Some months ago news started to make the rounds of the webs: DJ Leydis, that Cuban whom many rap followers had lost sight of, would perform in the White House for President Barack Obama.
Between expectations and astonishment, the indicated day arrived and many of us followed her live broadcasts, cell phone in hand, until, after a while and when it was calm, we asked her for this interview for OnCuba.
Who is and to what does DJ Leydis devote herself?
Above all I devote myself to raising my only daughter because I’m a single mother, an emigrant and in addition black. Then I devote myself to music.
I identify myself as DJ, I take happiness to my public with contemporary combinations of several genres like the Latin flavor, R&B, hip hop and roots reggae blends. I have had the opportunity to open sets for different stars like Erykah Badu, Yassin Bay aka, Mos Def, Dead Prez, Bomba Estéreo, Ana Tijoux, DJ Toni Toca. In addition I have worked with Krudxs Cubensi and Los Rakas, so I have lived very interesting moments in my career as a DJ.
Just a few months ago you were invited to the White House…. Why you?
Why me? That’s exactly what I asked Mrs. Julie Rodríguez when she contacted me. In an email that said: “Time to Touch Base” she sent me an invitation to be part of the reception for the Hispanic Heritage Month in the White House, a celebration that takes place every year on October 12.
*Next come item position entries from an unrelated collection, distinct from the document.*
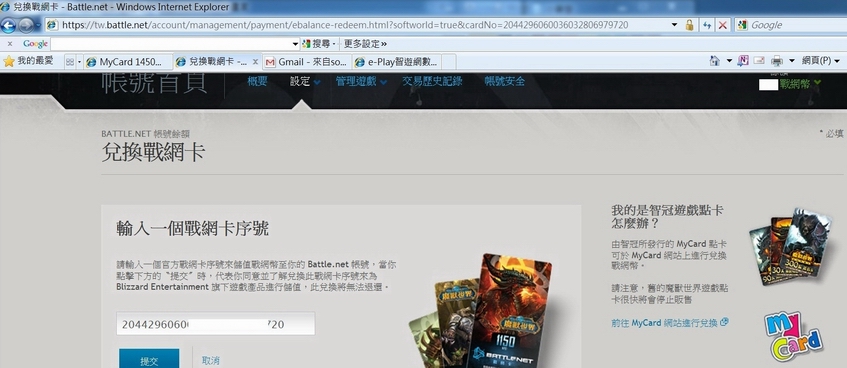Close the 兌換戰網卡 browser tab
The height and width of the screenshot is (368, 847).
256,62
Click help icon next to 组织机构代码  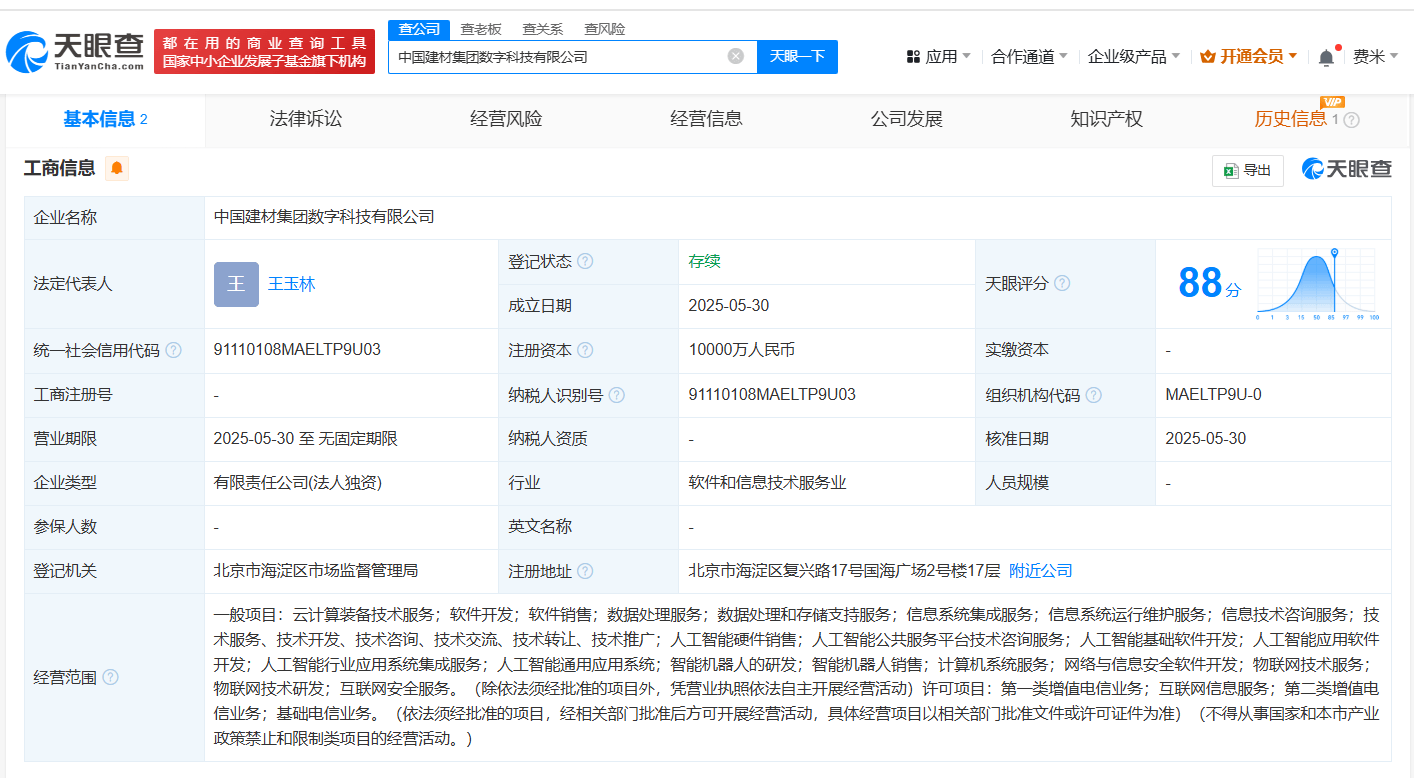coord(1093,395)
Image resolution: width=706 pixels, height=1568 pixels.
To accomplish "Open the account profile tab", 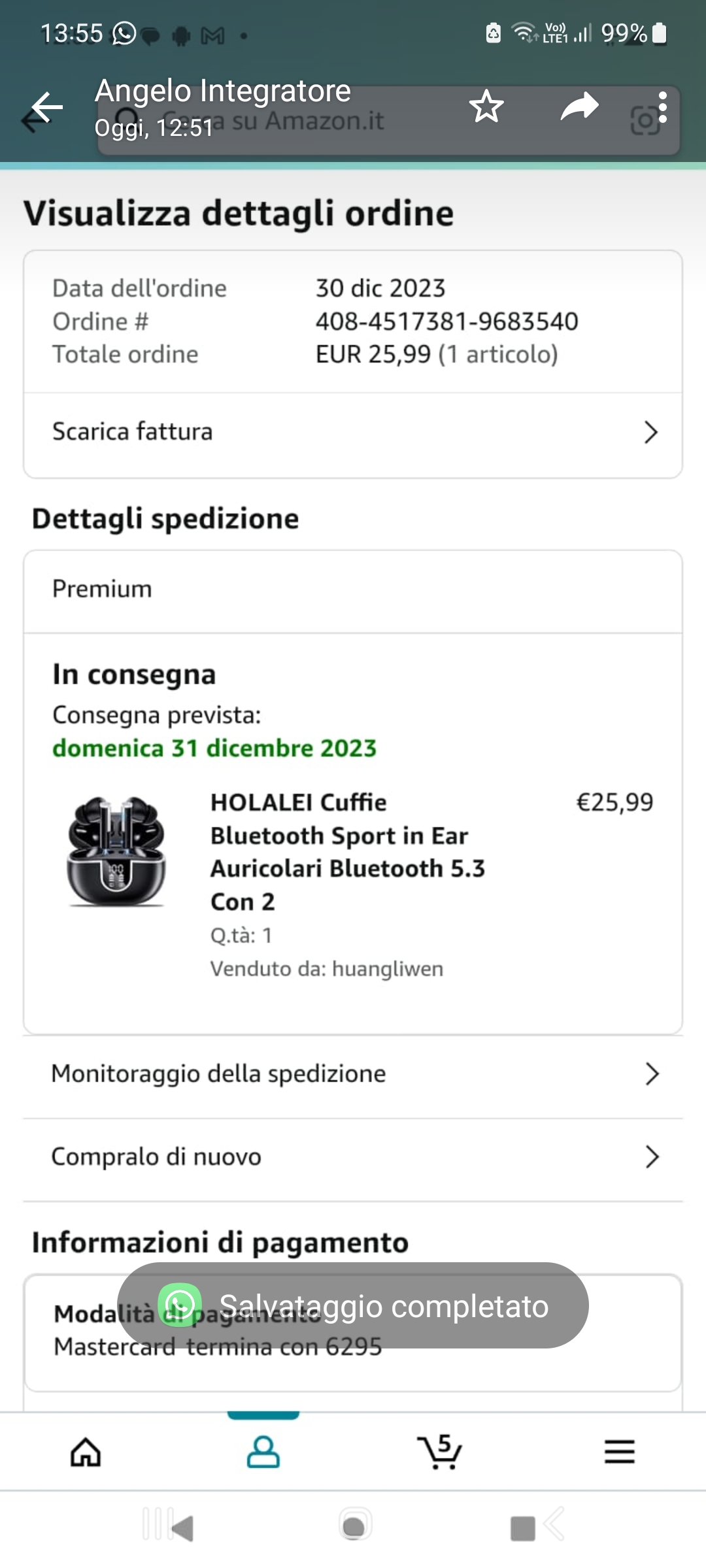I will pyautogui.click(x=263, y=1452).
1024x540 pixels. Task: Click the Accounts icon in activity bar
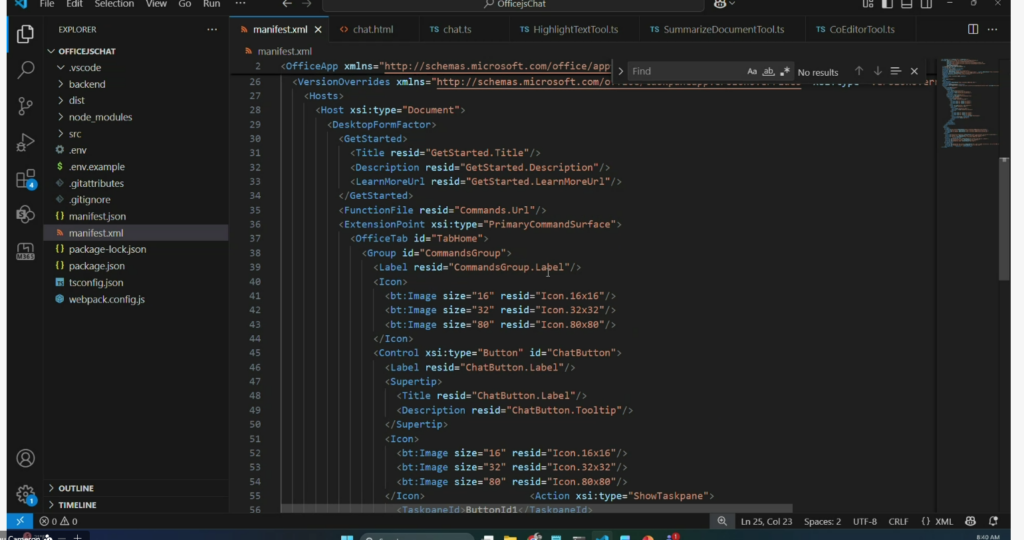(x=26, y=458)
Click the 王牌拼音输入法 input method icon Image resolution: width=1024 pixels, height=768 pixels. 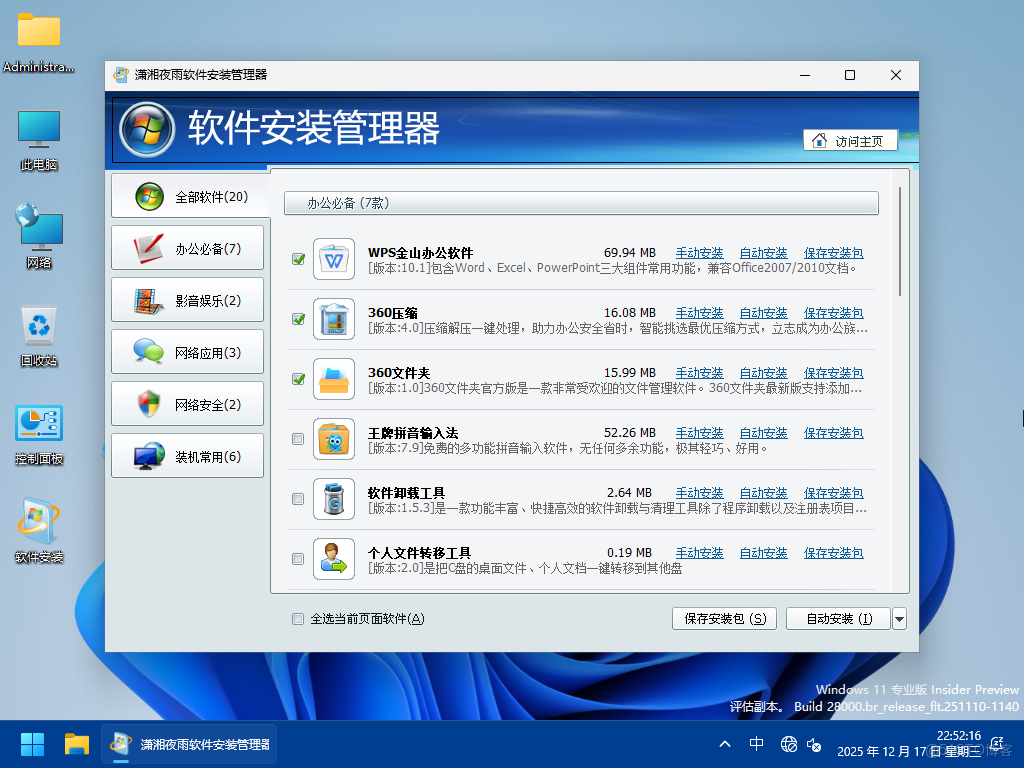point(333,439)
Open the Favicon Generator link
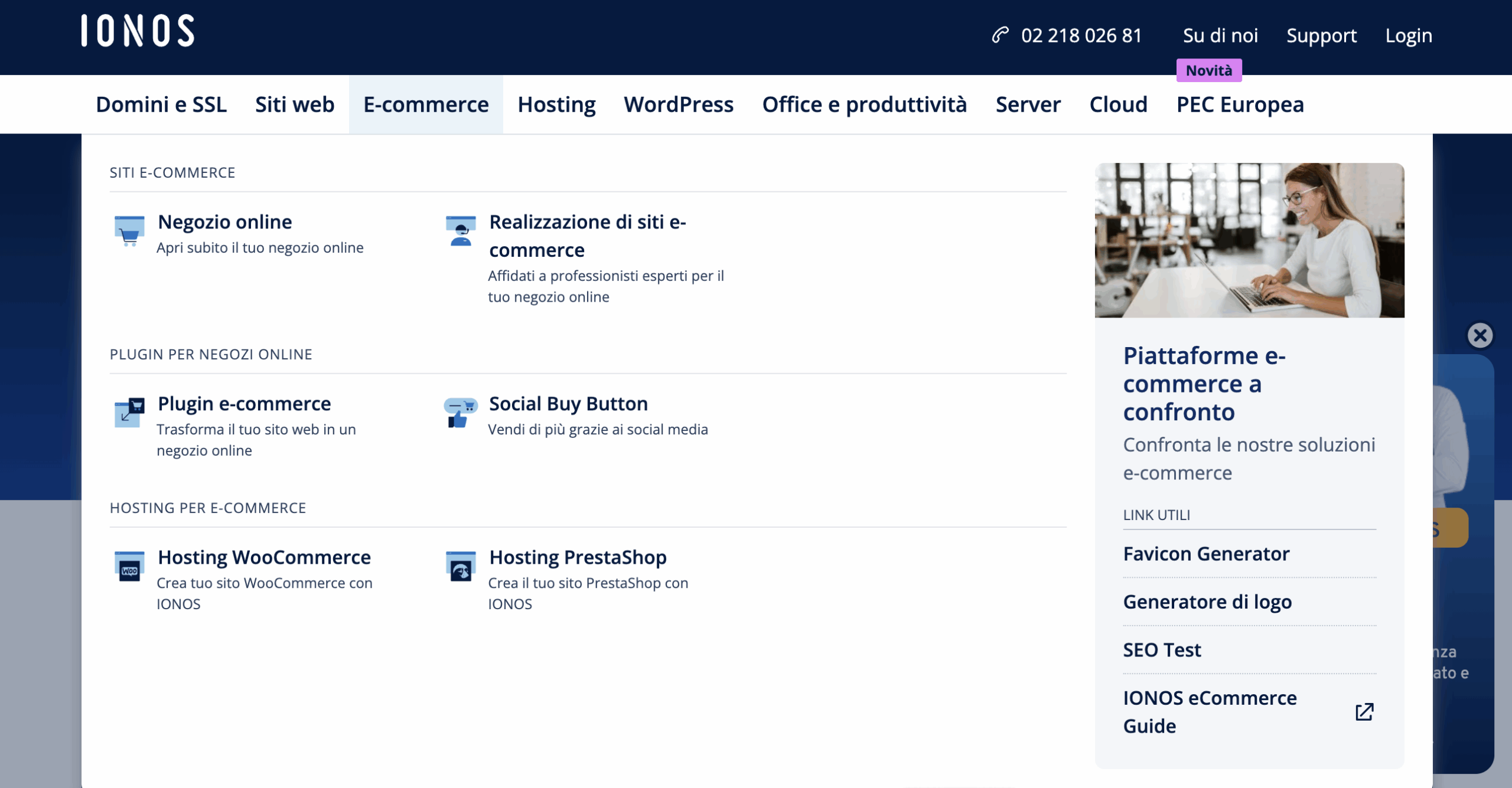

When a received that message I became aware that I have actually worked a lot during several years to have that and other dreams come true; especially that of a cultural exchange between the Cuban and U.S. communities.
What did you feel when you got that invitation?
Insecurity, happiness, fear, courage, bravery…. But above all a great satisfaction in being able to take Cuban urban music to the halls of the White House, my being in addition a Cuban black woman.
Speaking of the event…. How was it? How was the experience?
How do you believe an event for the president of the United States of America would be? Incredible. So much so that there was a moment there when I forgot the grudge between the two countries. I felt very well, realized, powerful; proud to be Cuban and above all happy to be representing any Cuban woman DJ through music.
There is no doubt that it is a memory for a lifetime.
Did you get a chance to say something to Obama?
Well, it was actually he who said something to me. It was not a long conversation; he thanked me for my talent, my time and for having accepted the invitation.
For me it was something unreal, as volatile as a dream. I saw in him someone with great warmth and glamor at the same time.
How does it feel to be the only Cuban DJ to have been in the White House and having taken a picture with Obama?
I feel unique, that’s the truth, and I know that in some way or another I represented there my Cubanness. That is the reason why I came to the United States and I must take advantage of this moment to do much more for my community, my art, my people, for the persons who believe in me, for my daughter, for my Cuba, for Oakland and La Bahía.
If in 100 years someone were to read your file in the Directory of Afro Cubans, what would you like for it to say?
That success occurs, when your dreams are bigger than your excuses; that DJ Leydis left Cuba at 20 years leaving her heart.
However, she had a dream: that people get to know her art, she wanted to be “famous,” but what she didn’t know was that all the great successes were dreams at the beginning and the latter will never be small if the desire is immense.